[[ DOCUMENT PASSAGE, beginning ]]

In 2 Timothy 1:16-18 Paul praises the family of Onesiphorus for the blessing they, and especially Onesiphorus, had been to him. Have you noticed that in the busyness of our generation we seem to have less and less time to do anything? We especially seem to have less time to be a blessing to others. As believers, shouldn’t we be experts at living for and serving others? How do we do it? Paul’s praise of Onesiphorus can certainly help us to answer that question.
We can be a blessing to others by refreshing them. He “oft refreshed me,” Paul wrote to Timothy. The word means to “cool off, relieve, or revive with fresh air.” It wasn’t just a passing thing either. It was something that had happened often! Paul was refreshed by the investment of this friend. He was revived. Apparently Onesiphorus was pretty good at giving of himself and his time and at knowing the needs of Paul and meeting them. When was the last time you invested in others? When was the last time someone was refreshed because of your “on purpose” investment in them? It may be that you could meet a need. Perhaps you could write a letter of encouragement. Perhaps you could just sit and talk. It may be that you could take someone to lunch or have someone in your home. The opportunities are limitless.

[[ DOCUMENT PASSAGE, end ]]

TASKS FOR THIS EXERCISE:
**A)** In the passage on Onesiphorus, what does the word behind "oft refreshed me" mean?
**B)** After the sentence "It may be that you could meet a need," the passage on Onesiphorus gives some specific ways to invest in others. List each one.
**C)** Does the passage on Onesiphorus agree with each statement below? Answer yes or no and quote the words from the passage that decide it.
(i) Paul praises the family of Onesiphorus in 2 Timothy 1:16-18.
(ii) Onesiphorus refreshed Paul only once.
(iii) The opportunities to invest in others are few.

[[ RECORDS SHOWN, beginning ]]

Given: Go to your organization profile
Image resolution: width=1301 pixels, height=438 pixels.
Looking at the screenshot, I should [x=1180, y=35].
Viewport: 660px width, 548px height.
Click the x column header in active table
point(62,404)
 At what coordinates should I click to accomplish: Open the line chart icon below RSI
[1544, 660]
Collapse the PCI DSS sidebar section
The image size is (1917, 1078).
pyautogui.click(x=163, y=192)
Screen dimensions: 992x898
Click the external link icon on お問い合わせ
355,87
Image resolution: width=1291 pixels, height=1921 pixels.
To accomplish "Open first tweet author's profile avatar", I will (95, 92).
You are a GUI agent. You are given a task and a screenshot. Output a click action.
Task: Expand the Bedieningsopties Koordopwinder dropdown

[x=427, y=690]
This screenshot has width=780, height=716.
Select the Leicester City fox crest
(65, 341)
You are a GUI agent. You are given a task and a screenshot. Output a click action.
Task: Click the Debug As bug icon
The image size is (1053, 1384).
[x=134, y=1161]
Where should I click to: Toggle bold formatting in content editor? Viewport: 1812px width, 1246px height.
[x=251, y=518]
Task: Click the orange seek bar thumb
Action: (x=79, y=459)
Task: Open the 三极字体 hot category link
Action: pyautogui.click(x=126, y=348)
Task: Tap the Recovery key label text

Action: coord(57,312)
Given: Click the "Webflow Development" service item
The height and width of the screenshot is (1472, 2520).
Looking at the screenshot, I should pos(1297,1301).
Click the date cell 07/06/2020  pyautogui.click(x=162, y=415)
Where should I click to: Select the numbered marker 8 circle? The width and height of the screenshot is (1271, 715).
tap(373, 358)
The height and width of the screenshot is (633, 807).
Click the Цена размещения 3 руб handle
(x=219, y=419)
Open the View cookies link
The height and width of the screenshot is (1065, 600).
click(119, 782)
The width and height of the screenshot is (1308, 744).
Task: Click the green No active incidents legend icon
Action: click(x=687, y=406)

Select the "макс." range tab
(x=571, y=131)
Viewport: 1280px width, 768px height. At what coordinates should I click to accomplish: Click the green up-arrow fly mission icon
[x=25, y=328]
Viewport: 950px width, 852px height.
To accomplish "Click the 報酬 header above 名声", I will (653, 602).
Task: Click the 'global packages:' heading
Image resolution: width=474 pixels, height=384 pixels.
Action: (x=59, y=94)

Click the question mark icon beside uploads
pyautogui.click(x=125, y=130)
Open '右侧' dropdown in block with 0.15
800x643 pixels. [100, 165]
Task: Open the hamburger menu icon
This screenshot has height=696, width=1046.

[[ RECORDS SHOWN, end ]]

ANSWERS BY ITEM NUMBER:
**A)** It means to "cool off, relieve, or revive with fresh air."

**B)**
- Write a letter of encouragement
- Sit and talk
- Take someone to lunch
- Have someone in your home

**C)**
(i) Yes: "In 2 Timothy 1:16-18 Paul praises the family of Onesiphorus"
(ii) No: "It was something that had happened often!"
(iii) No: "The opportunities are limitless."